### RECORDS TO PROCESS:
- - - - - - -
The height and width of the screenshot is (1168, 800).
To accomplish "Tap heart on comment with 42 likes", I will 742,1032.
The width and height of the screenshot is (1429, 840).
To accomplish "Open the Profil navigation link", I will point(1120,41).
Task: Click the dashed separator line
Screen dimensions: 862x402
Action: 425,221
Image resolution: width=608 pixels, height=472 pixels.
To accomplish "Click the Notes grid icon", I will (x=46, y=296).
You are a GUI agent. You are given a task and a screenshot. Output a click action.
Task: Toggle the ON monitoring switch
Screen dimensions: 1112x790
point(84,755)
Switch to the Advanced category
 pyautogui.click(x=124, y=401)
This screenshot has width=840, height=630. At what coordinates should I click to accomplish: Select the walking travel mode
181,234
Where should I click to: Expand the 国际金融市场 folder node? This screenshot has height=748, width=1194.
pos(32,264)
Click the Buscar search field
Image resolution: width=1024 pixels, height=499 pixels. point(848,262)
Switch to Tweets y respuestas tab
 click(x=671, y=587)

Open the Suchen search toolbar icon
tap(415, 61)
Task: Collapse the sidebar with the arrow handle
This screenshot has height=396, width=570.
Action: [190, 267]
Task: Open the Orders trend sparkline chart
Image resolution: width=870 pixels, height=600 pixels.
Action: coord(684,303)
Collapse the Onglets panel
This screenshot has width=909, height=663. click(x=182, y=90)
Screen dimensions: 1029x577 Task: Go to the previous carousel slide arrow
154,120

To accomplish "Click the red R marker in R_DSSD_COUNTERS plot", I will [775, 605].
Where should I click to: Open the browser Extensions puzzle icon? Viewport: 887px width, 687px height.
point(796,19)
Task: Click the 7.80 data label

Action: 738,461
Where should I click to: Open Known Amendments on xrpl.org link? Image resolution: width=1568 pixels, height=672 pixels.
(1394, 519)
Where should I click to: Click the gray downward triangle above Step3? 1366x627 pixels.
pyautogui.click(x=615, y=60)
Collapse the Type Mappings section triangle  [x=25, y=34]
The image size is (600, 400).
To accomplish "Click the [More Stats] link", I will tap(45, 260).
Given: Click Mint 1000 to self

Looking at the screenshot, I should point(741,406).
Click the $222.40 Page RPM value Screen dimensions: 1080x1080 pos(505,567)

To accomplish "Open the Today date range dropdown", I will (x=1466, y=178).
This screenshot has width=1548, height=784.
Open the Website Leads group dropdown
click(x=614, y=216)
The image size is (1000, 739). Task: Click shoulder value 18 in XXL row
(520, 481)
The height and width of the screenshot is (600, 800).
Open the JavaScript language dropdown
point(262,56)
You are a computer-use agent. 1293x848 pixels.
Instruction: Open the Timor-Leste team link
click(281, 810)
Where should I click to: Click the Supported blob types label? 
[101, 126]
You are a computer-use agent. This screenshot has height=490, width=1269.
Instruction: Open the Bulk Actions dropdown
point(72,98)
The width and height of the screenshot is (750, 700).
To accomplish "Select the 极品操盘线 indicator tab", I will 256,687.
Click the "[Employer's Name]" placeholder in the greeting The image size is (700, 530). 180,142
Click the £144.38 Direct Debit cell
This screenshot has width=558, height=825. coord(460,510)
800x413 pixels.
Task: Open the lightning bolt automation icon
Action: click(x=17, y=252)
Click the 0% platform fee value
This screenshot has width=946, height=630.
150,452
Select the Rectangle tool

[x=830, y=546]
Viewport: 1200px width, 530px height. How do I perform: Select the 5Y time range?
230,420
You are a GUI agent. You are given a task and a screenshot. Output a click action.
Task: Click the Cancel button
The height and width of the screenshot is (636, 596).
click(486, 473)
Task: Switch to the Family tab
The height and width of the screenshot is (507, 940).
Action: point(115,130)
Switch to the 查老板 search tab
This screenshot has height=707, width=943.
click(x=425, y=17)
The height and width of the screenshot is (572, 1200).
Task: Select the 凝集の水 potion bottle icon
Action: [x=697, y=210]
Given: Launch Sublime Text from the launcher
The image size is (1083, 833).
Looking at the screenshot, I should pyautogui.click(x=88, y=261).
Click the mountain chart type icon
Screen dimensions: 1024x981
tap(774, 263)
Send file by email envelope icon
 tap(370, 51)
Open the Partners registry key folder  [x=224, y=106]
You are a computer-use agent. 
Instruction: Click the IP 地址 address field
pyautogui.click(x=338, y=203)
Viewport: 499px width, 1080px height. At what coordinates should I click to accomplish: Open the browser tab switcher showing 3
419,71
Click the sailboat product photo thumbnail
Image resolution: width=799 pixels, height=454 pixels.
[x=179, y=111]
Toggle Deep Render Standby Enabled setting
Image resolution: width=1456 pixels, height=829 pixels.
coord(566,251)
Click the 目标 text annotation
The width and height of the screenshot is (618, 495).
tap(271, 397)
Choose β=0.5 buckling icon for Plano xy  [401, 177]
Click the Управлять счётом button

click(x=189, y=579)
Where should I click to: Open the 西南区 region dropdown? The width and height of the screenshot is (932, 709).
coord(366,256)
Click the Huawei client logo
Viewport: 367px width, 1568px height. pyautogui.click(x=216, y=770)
- - - - - - -
### EXERCISE:
Please repeat the material above, word for word and in full.

### RESULT OF THIS EXERCISE:
The height and width of the screenshot is (1168, 800).
To accomplish "Tap heart on comment with 42 likes", I will 742,1032.
The width and height of the screenshot is (1429, 840).
To accomplish "Open the Profil navigation link", I will point(1120,41).
Task: Click the dashed separator line
Screen dimensions: 862x402
Action: 425,221
Image resolution: width=608 pixels, height=472 pixels.
To accomplish "Click the Notes grid icon", I will (x=46, y=296).
You are a GUI agent. You are given a task and a screenshot. Output a click action.
Task: Toggle the ON monitoring switch
Screen dimensions: 1112x790
point(84,755)
Switch to the Advanced category
 pyautogui.click(x=124, y=401)
This screenshot has width=840, height=630. At what coordinates should I click to accomplish: Select the walking travel mode
181,234
Where should I click to: Expand the 国际金融市场 folder node? This screenshot has height=748, width=1194.
pos(32,264)
Click the Buscar search field
Image resolution: width=1024 pixels, height=499 pixels. point(848,262)
Switch to Tweets y respuestas tab
 click(x=671, y=587)

Open the Suchen search toolbar icon
tap(415, 61)
Task: Collapse the sidebar with the arrow handle
This screenshot has height=396, width=570.
Action: [190, 267]
Task: Open the Orders trend sparkline chart
Image resolution: width=870 pixels, height=600 pixels.
Action: coord(684,303)
Collapse the Onglets panel
This screenshot has width=909, height=663. click(x=182, y=90)
Screen dimensions: 1029x577 Task: Go to the previous carousel slide arrow
154,120

To accomplish "Click the red R marker in R_DSSD_COUNTERS plot", I will [775, 605].
Where should I click to: Open the browser Extensions puzzle icon? Viewport: 887px width, 687px height.
point(796,19)
Task: Click the 7.80 data label

Action: 738,461
Where should I click to: Open Known Amendments on xrpl.org link? Image resolution: width=1568 pixels, height=672 pixels.
(1394, 519)
Where should I click to: Click the gray downward triangle above Step3? 1366x627 pixels.
pyautogui.click(x=615, y=60)
Collapse the Type Mappings section triangle  [x=25, y=34]
The image size is (600, 400).
To accomplish "Click the [More Stats] link", I will tap(45, 260).
Given: Click Mint 1000 to self

Looking at the screenshot, I should point(741,406).
Click the $222.40 Page RPM value Screen dimensions: 1080x1080 pos(505,567)

To accomplish "Open the Today date range dropdown", I will (x=1466, y=178).
This screenshot has width=1548, height=784.
Open the Website Leads group dropdown
click(x=614, y=216)
The image size is (1000, 739). Task: Click shoulder value 18 in XXL row
(520, 481)
The height and width of the screenshot is (600, 800).
Open the JavaScript language dropdown
point(262,56)
You are a computer-use agent. 1293x848 pixels.
Instruction: Open the Timor-Leste team link
click(281, 810)
Where should I click to: Click the Supported blob types label? 
[101, 126]
You are a computer-use agent. This screenshot has height=490, width=1269.
Instruction: Open the Bulk Actions dropdown
point(72,98)
The width and height of the screenshot is (750, 700).
To accomplish "Select the 极品操盘线 indicator tab", I will 256,687.
Click the "[Employer's Name]" placeholder in the greeting The image size is (700, 530). 180,142
Click the £144.38 Direct Debit cell
This screenshot has width=558, height=825. coord(460,510)
800x413 pixels.
Task: Open the lightning bolt automation icon
Action: click(x=17, y=252)
Click the 0% platform fee value
This screenshot has width=946, height=630.
150,452
Select the Rectangle tool

[x=830, y=546]
Viewport: 1200px width, 530px height. How do I perform: Select the 5Y time range?
230,420
You are a GUI agent. You are given a task and a screenshot. Output a click action.
Task: Click the Cancel button
The height and width of the screenshot is (636, 596).
click(486, 473)
Task: Switch to the Family tab
The height and width of the screenshot is (507, 940).
Action: point(115,130)
Switch to the 查老板 search tab
This screenshot has height=707, width=943.
click(x=425, y=17)
The height and width of the screenshot is (572, 1200).
Task: Select the 凝集の水 potion bottle icon
Action: [x=697, y=210]
Given: Launch Sublime Text from the launcher
The image size is (1083, 833).
Looking at the screenshot, I should pyautogui.click(x=88, y=261).
Click the mountain chart type icon
Screen dimensions: 1024x981
tap(774, 263)
Send file by email envelope icon
 tap(370, 51)
Open the Partners registry key folder  [x=224, y=106]
You are a computer-use agent. 
Instruction: Click the IP 地址 address field
pyautogui.click(x=338, y=203)
Viewport: 499px width, 1080px height. At what coordinates should I click to accomplish: Open the browser tab switcher showing 3
419,71
Click the sailboat product photo thumbnail
Image resolution: width=799 pixels, height=454 pixels.
[x=179, y=111]
Toggle Deep Render Standby Enabled setting
Image resolution: width=1456 pixels, height=829 pixels.
coord(566,251)
Click the 目标 text annotation
The width and height of the screenshot is (618, 495).
tap(271, 397)
Choose β=0.5 buckling icon for Plano xy  [401, 177]
Click the Управлять счётом button

click(x=189, y=579)
Where should I click to: Open the 西南区 region dropdown? The width and height of the screenshot is (932, 709).
coord(366,256)
Click the Huawei client logo
Viewport: 367px width, 1568px height. pyautogui.click(x=216, y=770)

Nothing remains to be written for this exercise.